DO THIS — In the logistic regression thread below, where does the solution say the X and y arguments must be given?

READING PASSAGE —
########

Search code examples
pythonscikit-learnlogistic-regression

Fit a logistic regression for each group using scikit-learn in python


I am trying to follow this post, but instead of fitting a bivariate linear model, I want to fit a logistic regression with many more X vars, as a basic example:

df = pd.DataFrame({'group': [1,2,3,4,5,6], 
               'var1': [9,5,3,1,2,3],
              'var2': [3,4,1,6,4,9], 
              'var3': [3,5,2,8,4,4]
              'closed': [0,1,1,1,0,0]
              'date': [2020, 2020, 2021, 2022, 2021, 2021]

              })

def GroupRegress(data, yvar, xvars):
    Y = data[yvar]
    X = data[xvars]
    #X['intercept'] = 1.
    result = LogisticRegression(Y, X).fit()
    return result.params


df.groupby('group').apply(GroupRegress, 'closed', ['X'])

This results in an error, "TypeError: init() takes from 1 to 2 positional arguments but 3 were given" but more importantly, I don't just have four X variables, but closer to 20. Is there a way to fit a model for each group ID and many X vars?

My non-grouped model looks like this:

X = df.drop('closed', axis=1)
X['date']=X['date'].map(dt.datetime.toordinal)

y = df['closed']

X_train, X_test, y_train, y_test = tts(X, y, test_size=0.20)

model = LogisticRegression

model.fit(X_train, y_train)

Solution

  • You have the arguments (X, y) in the wrong place -- they must be given to the fit() function on the LogisticRegression() object. Also, you must have at least one example of each class in your data, so I have modified your example 'group' and 'closed' variables.

    df = pd.DataFrame(
        {
            "group": [1, 1, 2, 2, 3, 3],
            "var1": [9, 5, 3, 1, 2, 3],
            "var2": [3, 4, 1, 6, 4, 9],
            "var3": [3, 5, 2, 8, 4, 4],
            "closed": [0, 1, 0, 1, 0, 1],
            "date": [2020, 2020, 2021, 2022, 2021, 2021],
        }
    )
    
    def GroupRegress(data, yvar, xvars):
        Y = data[yvar]
        X = data[xvars]
        # X['intercept'] = 1.
        result = LogisticRegression().fit(X,Y)
        return result
    
    df.groupby("group").apply(GroupRegress, "closed", ["var1","var2","var3"])

########

GIVEN RECORDS —

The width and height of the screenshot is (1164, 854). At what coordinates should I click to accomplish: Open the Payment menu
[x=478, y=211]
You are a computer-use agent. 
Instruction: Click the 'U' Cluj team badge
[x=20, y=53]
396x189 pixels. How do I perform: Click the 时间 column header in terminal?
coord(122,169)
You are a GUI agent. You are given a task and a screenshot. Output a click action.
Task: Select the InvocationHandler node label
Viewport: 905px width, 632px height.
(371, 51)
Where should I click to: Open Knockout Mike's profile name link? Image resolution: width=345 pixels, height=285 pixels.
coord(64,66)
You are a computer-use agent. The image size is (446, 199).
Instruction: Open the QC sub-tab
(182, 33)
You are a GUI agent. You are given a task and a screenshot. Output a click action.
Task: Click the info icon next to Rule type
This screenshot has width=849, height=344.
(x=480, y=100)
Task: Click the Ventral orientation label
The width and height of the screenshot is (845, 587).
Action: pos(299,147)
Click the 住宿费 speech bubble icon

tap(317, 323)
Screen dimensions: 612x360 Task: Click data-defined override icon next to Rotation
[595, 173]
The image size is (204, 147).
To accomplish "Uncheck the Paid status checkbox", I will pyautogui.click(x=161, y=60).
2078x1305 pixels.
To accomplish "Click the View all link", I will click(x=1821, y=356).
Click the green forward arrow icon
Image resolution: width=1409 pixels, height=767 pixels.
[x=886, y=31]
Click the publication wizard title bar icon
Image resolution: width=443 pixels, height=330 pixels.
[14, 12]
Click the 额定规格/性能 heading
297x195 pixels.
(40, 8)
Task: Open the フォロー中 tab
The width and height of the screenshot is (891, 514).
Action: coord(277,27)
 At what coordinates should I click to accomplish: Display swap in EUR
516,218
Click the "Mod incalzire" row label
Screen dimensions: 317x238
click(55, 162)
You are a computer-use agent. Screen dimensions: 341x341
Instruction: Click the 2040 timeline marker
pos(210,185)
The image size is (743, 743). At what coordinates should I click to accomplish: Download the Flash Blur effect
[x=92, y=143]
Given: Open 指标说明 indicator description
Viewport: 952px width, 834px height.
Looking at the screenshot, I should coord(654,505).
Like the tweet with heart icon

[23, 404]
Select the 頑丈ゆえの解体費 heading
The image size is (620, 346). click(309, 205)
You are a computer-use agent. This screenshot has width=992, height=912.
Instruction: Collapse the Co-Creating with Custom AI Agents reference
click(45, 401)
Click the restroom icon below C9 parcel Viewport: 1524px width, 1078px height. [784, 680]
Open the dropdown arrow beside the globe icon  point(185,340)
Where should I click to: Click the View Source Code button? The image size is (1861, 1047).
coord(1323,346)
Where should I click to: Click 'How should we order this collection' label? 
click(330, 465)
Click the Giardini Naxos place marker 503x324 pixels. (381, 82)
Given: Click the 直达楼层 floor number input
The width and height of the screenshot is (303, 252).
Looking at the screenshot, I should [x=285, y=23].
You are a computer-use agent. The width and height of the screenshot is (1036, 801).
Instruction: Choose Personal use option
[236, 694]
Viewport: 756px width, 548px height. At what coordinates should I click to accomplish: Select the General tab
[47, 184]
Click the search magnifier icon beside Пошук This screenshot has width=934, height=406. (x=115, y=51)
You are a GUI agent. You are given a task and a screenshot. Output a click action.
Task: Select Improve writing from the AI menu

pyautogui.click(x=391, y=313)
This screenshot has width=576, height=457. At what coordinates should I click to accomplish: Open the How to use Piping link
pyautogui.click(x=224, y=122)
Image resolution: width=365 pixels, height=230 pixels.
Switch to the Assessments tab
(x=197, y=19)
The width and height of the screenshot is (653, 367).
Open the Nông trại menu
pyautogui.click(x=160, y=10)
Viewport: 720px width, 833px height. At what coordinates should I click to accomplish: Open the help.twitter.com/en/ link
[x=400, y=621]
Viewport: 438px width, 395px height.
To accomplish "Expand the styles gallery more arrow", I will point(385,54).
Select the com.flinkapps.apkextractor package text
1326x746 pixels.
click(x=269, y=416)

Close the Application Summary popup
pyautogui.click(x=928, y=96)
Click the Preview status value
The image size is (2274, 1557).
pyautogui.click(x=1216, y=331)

########

TASK OUTPUT — They must be given to the fit() function on the LogisticRegression() object.